6 Types of Sourdough Breads And What Makes Them Different
Image Credit: Unsplash

Breads are fulfilling and extremely delicious when paired with a delectable curry or a salsa. Let's just say that bread simply makes any ordinary dish taste like an absolute treat. One of the most resplendent varieties of bread is the sourdough bread. Most of the contemporary bread recipes that are in use have evolved from the original recipes that were used to bake bread back in ancient times. 

Video Credits: YouTube

However, sourdough, as we know it today, is very similar to ancient Egyptian bread that was made in that geographical area hundreds of years ago.
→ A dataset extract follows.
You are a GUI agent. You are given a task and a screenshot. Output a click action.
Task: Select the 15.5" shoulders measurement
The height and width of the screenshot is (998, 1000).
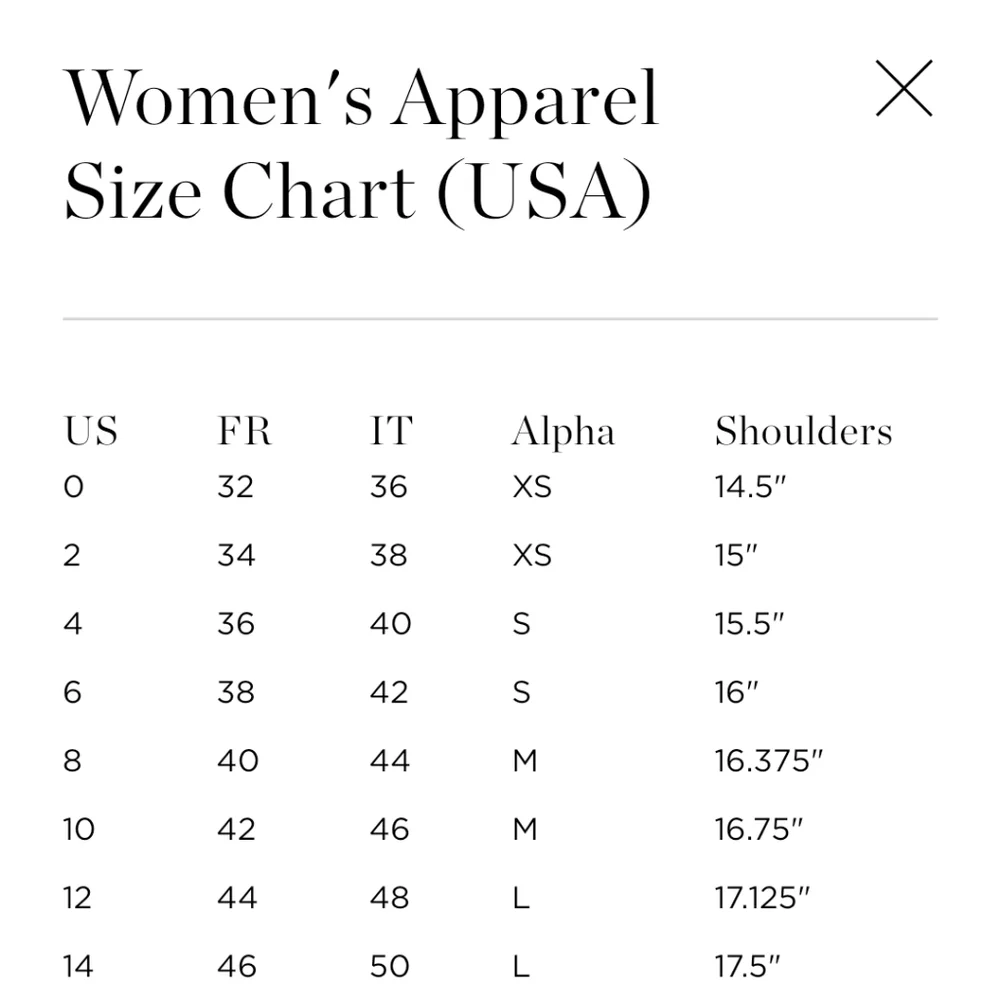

The best part about this kind of bread is that it can be made from any type of flour, which is quite rare while making bread. This is also the very factor that contributes towards having various varieties of sourdough bread. Here are some of the most interesting types of sourdough breads.

Image Credits: Unsplash

* Classic White Sourdough 

White sourdough bread is a classic and the standard bread that one can find in a lot of restaurants as well as bakeries. It is also the perfect bread to make at home since it's easy to use and doesn't require any lesser-known ingredients to be baked at home. The only thing that one would need is an active starter that can help in instigating the yeast reaction in the dough. It is also quite easy to handle and produces very soft and minimally sour bread that has many air pockets.

* Chocolate Sourdough 

Chocolate sourdough bread is a very interesting type of bread that is a beautiful fusion of chocolate and sour bread. It is an excellent ingredient to use when one is trying to make a dessert that is sweet yet has other types of flavours as well. The only difference between the ingredients is the use of cocoa powder to give richness and sweetness to this bread. Otherwise, the bread is pretty much like the classic white sourdough in terms of the usage of ingredients.

Image Credits: Unsplash

* Maori Potato Bread

The maori potato bread is also called the retina paraoa bread in many parts of the world. This bread is native to New Zealand and comes under the category of sourdough bread. The bread gets its name because of the use of fermented potatoes that are mixed with flour to make this bread. This bread takes a lot of time to bake compared to other brands on the list. However, it is popular because of its fluffy texture and the fact that it's extremely fulfilling on its own.

* Spelt Sourdough Bread

Spelt is a type of grain that is not used a lot in the current age but was very popular in ancient civilisation. Because of its potential health benefits, it has been re-introduced, and people are now using this grain to make a special variety of sourdough bread. This bread is very low in gluten, which is the very reason why it cannot hold its shape firmly. One will have to use an additional flour to give this bread a proper shape. Also, one has to take extreme care of water percentage as this bread requires less water as compared to others.

* Coppia Ferrarese Bread

Coppia Ferrarese gets its name from its place of origin. The bread, which is native to Italy, is only baked in coppia and is a part of the intrinsic culture of the people of that place. The recipe for this sourdough bread is very strict, and one has to strictly adhere to all the ingredients in the prescribed quantities only. It is made by mixing flour, water, salt, malt, olive oil, and lard. After making a dough from all these ingredients, small portions of dough are shaped into twists and then connected in the central part. This helps in making a twisted hornlike shape. 

Image Credits: Unsplash

* Maltese Sourdough Bread

Maltese sourdough bread is extremely countryside in its essence. It is a part of the culinary tradition of a lot of European villages even to this date. Many people also like to call this bread the hobz malti. The bread is often served as a starter to the guests and is served with something on the side. The typical shape of this bread is round. It is extremely dark in colour and has a crunchy outer. The right way to make this bread is to put it in the wood fire oven and let it roast properly.